The executioner gives the man his green banana and waits till he's eaten it. When the man's finished, the executioner flips the switch sending hundreds of thousands of volts through the man. When the smoke clears the man is still alive. The executioner can't believe it.
"Can I go?" the man asks. "I suppose so" says the executioner, "that's never happened before."
The man leaves and eventually gets a job back on the buses selling tickets. Again he rings the bell for the driver to go when people are still getting on. A man falls under the wheels and is killed. The bloke is sent down for murder again and sent to the electric chair. The executioner is determined to do it right this time so rigs the chair up to the electric supply for the whole of Texas.
The bloke is again sat in the chair. "What is your final wish?" asks the executioner. "Can I have that green banana in your packed lunch ?" says the condemned man. The executioner sighs and reluctantly gives up his banana. The bloke eats the banana all up and the executioner flips the switch. Millions of volts course through the chair blacking out Texas. When the smoke clears the man is still sat there smiling in the chair. The executioner can't believe it and lets the man go.
Well, would you believe, the bloke gets his job back on the buses. Once again he rings the bell whilst passengers are still getting on, this time killing three of them. He is sent to the electric chair again. The executioner rigs up all United States electricity supply to The chair, determined to get his man this time. The man sits down in the chair smiling.
"What's your final wish ?" asks the executioner. "Well" says the man, "Can I have that green banana out of your packed lunch.?" The executioner hands over his banana and the man eats it all, skin included. The executioner pulls the handle and a brazillion volts go through the chair. When the smoke rises the man is still sat there alive without even a burn mark.
"I give up" says the executioner, "I don't understand how you can still be alive after all that?". He stroked his chin. "It's something to do with that green banana isn't it" he asked.
Nahh" said the bloke, "I'm just a really bad conductor"
PING... Just cuz I want to.
MM
On a Saturday afternoon, in Washington, D.C., Senator John Kerry's campaign manager visited the Cardinal of the Catholic cathedral. He told the Cardinal that John Kerry would be attending the next day's sermon, and he asked if the Cardinal would kindly point out Kerry to the congregation and say a few words that would include calling Kerry a saint.
The Cardinal replied, "No. I don't really like the man, and there are issues of conflict with the Catholic Church over certain of Kerry's views."
Kerry's manager then said, "Look. I'll write a check here and now for a donat ion of $100,000 to your church if you'll just tell the congregation you see Kerry as a saint."
The Cardinal thought about it and said, "Well, the church can use the money, so I'll work your request into tomorrow's sermon."

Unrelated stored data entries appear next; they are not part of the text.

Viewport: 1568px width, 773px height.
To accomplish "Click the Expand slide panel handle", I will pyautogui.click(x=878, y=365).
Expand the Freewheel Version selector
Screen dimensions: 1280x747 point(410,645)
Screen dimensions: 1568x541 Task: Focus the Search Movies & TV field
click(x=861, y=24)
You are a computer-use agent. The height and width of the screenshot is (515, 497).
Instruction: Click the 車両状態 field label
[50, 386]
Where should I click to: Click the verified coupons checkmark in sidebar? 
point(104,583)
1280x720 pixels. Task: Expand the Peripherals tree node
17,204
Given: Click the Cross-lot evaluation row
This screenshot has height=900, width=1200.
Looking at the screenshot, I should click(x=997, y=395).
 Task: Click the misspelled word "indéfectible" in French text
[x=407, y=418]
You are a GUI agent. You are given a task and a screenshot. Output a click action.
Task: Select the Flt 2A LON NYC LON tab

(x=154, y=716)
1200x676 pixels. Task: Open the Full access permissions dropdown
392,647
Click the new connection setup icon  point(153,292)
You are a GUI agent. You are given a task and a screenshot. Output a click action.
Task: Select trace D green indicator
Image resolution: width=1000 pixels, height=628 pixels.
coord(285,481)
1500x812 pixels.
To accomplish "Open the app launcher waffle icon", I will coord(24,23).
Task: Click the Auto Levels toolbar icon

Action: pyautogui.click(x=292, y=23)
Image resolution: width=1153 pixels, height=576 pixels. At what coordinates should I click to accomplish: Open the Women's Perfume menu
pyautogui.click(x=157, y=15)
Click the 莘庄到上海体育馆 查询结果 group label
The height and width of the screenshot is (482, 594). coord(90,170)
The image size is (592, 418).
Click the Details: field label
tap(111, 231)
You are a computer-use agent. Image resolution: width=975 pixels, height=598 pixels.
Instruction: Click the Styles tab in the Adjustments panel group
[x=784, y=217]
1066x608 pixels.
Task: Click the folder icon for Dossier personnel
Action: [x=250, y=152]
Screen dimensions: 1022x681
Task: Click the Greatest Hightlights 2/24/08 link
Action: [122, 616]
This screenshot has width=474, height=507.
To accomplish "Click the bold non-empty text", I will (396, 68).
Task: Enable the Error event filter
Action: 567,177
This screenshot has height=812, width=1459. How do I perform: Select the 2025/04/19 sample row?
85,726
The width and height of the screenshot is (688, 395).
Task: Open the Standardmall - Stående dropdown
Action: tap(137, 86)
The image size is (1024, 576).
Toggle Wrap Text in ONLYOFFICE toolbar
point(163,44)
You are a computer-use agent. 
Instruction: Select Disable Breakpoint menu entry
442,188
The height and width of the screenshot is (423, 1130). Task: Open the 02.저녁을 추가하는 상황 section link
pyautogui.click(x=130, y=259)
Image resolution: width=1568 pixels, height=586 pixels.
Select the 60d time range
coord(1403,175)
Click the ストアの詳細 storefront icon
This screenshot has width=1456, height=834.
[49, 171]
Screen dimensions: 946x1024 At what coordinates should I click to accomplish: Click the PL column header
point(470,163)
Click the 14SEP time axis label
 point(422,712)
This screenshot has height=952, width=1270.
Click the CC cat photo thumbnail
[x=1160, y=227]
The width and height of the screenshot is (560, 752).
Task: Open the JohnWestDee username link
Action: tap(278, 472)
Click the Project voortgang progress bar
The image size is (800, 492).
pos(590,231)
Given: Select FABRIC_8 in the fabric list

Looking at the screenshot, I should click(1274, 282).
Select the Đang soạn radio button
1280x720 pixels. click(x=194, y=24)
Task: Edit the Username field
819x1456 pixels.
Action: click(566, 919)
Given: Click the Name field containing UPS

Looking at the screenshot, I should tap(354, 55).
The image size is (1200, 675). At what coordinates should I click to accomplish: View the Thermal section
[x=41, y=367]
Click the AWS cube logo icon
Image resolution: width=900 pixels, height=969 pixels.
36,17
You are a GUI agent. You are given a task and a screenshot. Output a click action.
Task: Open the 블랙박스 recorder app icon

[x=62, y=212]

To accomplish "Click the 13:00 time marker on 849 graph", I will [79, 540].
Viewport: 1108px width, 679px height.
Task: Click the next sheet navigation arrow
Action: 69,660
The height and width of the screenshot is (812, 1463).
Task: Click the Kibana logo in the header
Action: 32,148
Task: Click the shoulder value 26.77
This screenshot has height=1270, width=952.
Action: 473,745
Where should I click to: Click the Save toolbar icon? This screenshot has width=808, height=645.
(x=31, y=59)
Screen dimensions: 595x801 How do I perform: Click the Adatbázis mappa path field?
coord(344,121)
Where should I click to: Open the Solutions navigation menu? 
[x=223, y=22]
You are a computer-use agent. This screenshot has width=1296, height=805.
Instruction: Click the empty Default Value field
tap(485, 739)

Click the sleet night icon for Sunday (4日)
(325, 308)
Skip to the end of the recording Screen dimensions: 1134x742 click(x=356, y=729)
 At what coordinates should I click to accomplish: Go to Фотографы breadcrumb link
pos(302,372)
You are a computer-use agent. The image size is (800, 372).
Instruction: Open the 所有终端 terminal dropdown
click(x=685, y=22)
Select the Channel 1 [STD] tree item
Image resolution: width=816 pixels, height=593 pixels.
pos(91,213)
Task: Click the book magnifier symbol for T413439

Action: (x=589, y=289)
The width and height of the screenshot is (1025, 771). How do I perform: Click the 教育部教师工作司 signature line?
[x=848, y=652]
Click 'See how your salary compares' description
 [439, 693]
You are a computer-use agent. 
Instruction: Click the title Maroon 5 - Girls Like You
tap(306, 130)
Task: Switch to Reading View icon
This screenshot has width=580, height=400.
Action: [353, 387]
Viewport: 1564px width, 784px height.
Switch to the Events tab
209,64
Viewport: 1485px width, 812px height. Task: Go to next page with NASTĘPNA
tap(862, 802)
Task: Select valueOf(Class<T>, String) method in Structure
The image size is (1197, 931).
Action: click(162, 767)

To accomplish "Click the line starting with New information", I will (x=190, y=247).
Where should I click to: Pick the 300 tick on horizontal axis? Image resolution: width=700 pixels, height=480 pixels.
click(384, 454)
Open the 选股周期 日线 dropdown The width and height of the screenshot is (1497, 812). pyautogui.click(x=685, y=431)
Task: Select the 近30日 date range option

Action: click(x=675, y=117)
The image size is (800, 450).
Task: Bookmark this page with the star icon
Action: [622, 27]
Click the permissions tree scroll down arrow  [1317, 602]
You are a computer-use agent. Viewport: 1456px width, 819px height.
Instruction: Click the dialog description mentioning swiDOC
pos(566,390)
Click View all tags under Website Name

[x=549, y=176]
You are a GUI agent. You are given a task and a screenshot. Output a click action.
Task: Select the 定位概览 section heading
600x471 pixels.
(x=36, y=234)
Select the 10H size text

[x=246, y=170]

As Kerry's campaign manager promised, Senator Kerry appeared for the Sunday sermon and seated himself prominently at the edge of the main isle. And, during the sermon, as promised, the Cardinal pointed out that Senator Kerry was present. Then the Cardinal went on to explain to the congregation --
"While Senator Kerry's presence is probably an honor to some, he is not my favorite person. Some of his views are contrary to those of the church, and he tends to flip-flop on many other views. John Kerry is a petty, self-absorbed hypocrite, a thumb sucker, and a nit-wit. John Kerry is also a serial liar, a cheat, and a thief."
"John Kerry is the worst example of a Catholic I have ever personally witnessed. He turned on his buddies in Vietnam. He wrote a book and portrayed himself in the best light when he was a traitor to his fellow servicemen. He has lied about his military record and had the gall to put himself in for a medal (including one that does not even exist)." 'He married for money and is using it to lie to the American people. He also has a reputation for shirking his senatorial obligations both here, in Washington, and in Massachusetts. He simply is not to be trusted."
The Cardinal completed his view of Kerry with, "But, when compared to Senator Ted Kennedy, some might say that Senator Kerry is a saint."